History: The castle has been in the Plunkett family for over five hundred years. It was possibly built in or around the Eleventh century, possibly around a much older pre-existing Celtic stronghold. Struggles with bankruptcy through the turn of the century required family members to borrow money from other landowners such as the Brogan family with whom the Plunketts have been feuding with for years. According to some accounts, the feud between the two families has been going on for centuries. Recent serious money problems led to the opening of the castle as a retreat to the public much to the advantage of the ghosts.

Identity of Ghosts: The majority of the ghosts are named after deceased family members, but this is by no means accurate since new phenomenon over the years was often named after the last person who died. A few of the identities of the spirits can be wholly identified by the rooms and activities of the deceased.

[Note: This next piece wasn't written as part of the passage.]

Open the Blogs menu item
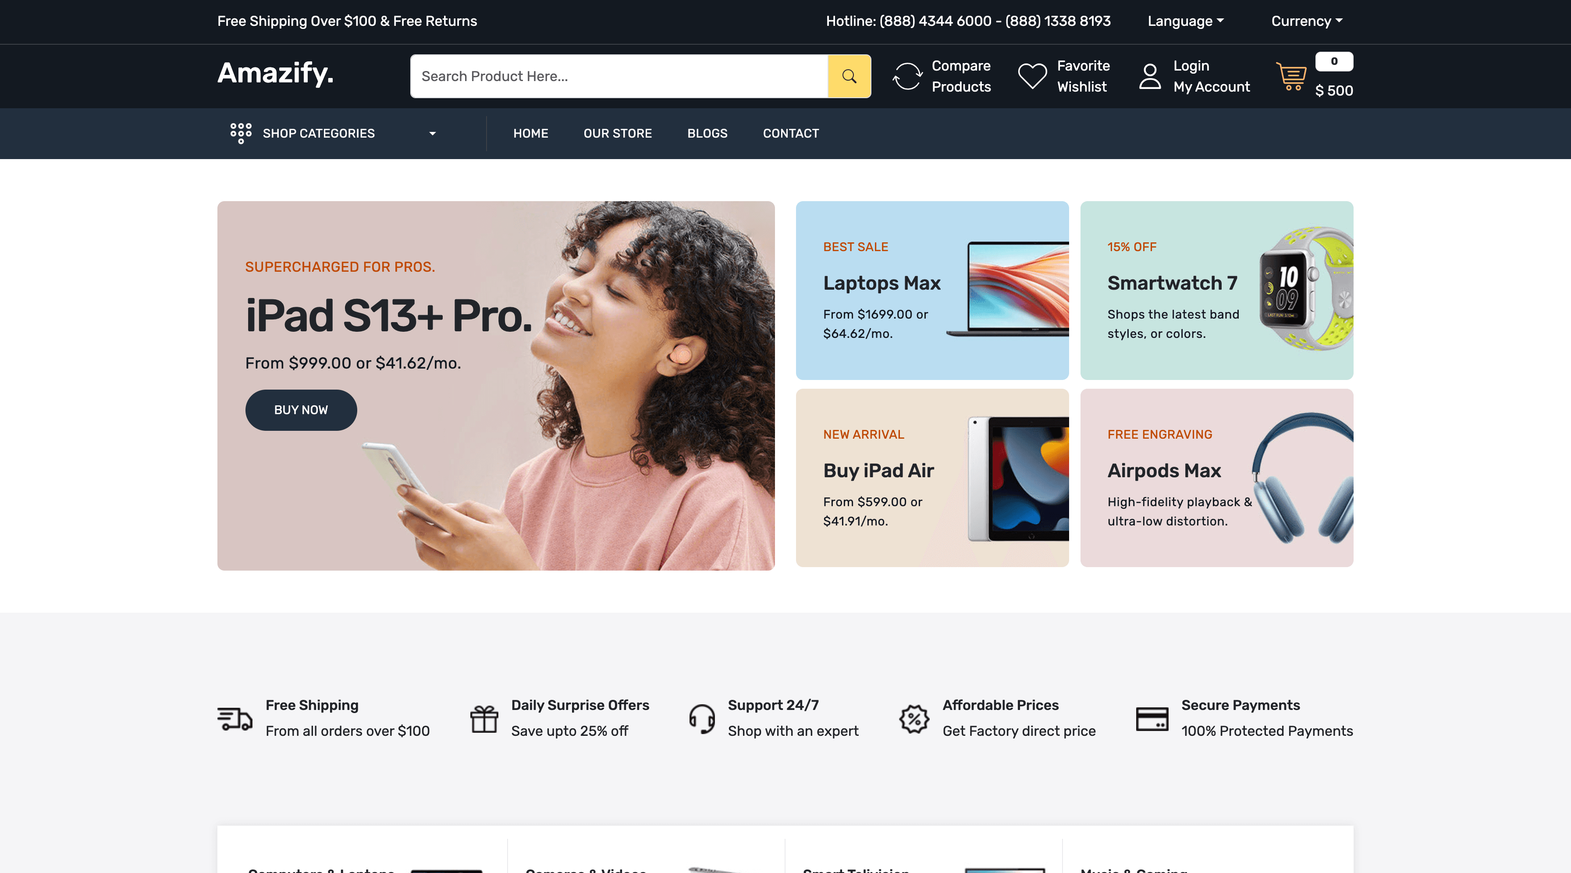Image resolution: width=1571 pixels, height=873 pixels. [x=707, y=134]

While it is unclear if figures such as Lady Amelia Purebride on the horse truly existed, the more notorious figures haunting the castle include Master Peter Plunkett Sr. whose frightening visage has been reported often resembling exactly how he looked in life. Mary Plunkett was a 17th Century maiden forced into a marriage with Martin Brogan of a rival clan, but he accused her of not being faithful on their wedding night and murdered her that same night. He later took his life in a rage by hurling his body from the parapets upon realizing what he had done. However, their repeating behavior over several years has all the earmarks of a place memory on the site rather than surviving consciousnesses.

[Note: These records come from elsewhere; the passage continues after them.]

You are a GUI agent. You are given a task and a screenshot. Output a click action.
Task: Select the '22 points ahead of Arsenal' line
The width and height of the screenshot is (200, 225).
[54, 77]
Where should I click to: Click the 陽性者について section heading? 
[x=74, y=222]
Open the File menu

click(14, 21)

Source/Comments: High Spirits (1988), Phenomenon and description based on Stirling Castle in Scotland and St. Joseph University in Philadelphia, Pennsylvania.

Actor Steve Guttenberg ("Jack Crawford") also starred in two other haunted house/ghost movies: "Tower of Terror" and "Casper: A Spirited Beginning," as well as "Three Men and A Baby," a movie surrounded by a ghostly controversy.

Actor Peter Gallagher ("Father Tony") also starred in "House on Haunted Hill," another haunted house movie.